[Stored entries]
---------------

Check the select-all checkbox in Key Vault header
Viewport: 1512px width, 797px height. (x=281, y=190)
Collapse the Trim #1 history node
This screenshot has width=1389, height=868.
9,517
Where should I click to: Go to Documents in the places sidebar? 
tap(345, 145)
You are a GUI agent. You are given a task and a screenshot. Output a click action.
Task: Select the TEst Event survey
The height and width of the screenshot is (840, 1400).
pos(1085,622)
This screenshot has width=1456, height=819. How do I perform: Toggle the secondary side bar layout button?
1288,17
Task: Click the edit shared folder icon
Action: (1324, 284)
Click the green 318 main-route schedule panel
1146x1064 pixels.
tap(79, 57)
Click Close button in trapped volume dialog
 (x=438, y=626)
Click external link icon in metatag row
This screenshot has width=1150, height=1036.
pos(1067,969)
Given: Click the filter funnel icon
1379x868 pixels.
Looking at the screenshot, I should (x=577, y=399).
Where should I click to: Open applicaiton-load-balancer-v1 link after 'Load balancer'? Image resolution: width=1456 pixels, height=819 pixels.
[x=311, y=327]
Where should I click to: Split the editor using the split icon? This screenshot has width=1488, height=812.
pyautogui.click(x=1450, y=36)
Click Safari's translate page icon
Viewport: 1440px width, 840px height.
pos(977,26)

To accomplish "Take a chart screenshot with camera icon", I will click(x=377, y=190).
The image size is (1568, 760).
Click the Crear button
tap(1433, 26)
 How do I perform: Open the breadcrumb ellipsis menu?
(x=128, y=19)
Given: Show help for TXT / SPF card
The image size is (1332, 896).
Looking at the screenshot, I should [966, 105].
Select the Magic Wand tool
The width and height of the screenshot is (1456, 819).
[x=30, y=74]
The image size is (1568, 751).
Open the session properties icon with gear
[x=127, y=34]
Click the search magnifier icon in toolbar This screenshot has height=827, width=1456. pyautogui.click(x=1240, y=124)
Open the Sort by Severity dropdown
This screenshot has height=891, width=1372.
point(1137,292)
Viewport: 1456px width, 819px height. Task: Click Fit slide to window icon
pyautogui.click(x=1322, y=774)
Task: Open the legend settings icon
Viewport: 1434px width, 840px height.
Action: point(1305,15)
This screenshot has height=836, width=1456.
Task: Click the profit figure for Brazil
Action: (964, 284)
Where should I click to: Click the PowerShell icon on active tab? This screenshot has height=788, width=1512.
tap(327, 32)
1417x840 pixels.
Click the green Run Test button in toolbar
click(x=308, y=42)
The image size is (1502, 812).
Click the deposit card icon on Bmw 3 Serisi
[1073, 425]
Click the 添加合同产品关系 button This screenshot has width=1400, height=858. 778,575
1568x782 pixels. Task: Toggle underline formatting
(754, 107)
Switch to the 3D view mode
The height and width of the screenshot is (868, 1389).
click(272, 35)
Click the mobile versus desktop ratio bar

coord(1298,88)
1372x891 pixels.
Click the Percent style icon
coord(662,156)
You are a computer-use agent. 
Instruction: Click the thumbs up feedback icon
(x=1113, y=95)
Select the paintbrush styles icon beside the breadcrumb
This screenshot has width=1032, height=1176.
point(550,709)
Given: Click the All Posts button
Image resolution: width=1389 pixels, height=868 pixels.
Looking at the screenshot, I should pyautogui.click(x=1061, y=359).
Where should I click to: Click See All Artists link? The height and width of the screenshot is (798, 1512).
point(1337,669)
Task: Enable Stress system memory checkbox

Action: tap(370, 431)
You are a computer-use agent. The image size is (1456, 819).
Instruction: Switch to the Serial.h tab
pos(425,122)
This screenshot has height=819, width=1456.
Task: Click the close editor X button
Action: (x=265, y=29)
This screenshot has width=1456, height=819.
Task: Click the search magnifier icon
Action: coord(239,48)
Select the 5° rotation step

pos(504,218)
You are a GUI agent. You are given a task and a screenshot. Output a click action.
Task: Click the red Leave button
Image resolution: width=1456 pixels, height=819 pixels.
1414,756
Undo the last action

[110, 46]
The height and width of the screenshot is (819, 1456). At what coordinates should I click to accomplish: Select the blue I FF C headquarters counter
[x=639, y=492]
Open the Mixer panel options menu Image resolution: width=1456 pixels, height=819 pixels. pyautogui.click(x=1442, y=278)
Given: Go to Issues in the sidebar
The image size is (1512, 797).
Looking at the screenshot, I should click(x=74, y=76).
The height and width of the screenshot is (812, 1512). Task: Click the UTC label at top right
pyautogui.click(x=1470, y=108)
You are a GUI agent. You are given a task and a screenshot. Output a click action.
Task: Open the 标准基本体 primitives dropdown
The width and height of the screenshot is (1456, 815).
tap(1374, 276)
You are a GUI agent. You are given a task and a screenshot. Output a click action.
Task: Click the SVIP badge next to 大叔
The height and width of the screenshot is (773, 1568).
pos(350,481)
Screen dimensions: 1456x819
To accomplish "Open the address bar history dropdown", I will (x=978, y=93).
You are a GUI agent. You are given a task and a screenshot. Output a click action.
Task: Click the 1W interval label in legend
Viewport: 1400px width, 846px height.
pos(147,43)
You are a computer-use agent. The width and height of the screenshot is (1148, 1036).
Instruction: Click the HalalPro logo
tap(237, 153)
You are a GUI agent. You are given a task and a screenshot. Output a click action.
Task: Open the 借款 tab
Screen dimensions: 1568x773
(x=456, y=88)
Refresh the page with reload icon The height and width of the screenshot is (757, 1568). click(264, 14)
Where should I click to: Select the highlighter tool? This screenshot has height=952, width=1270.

---------------

Directions – Pull every line containing "panel" out of the records.

Written answer –
Click the green 318 main-route schedule panel
Open the Mixer panel options menu Image resolution: width=1456 pixels, height=819 pixels. pyautogui.click(x=1442, y=278)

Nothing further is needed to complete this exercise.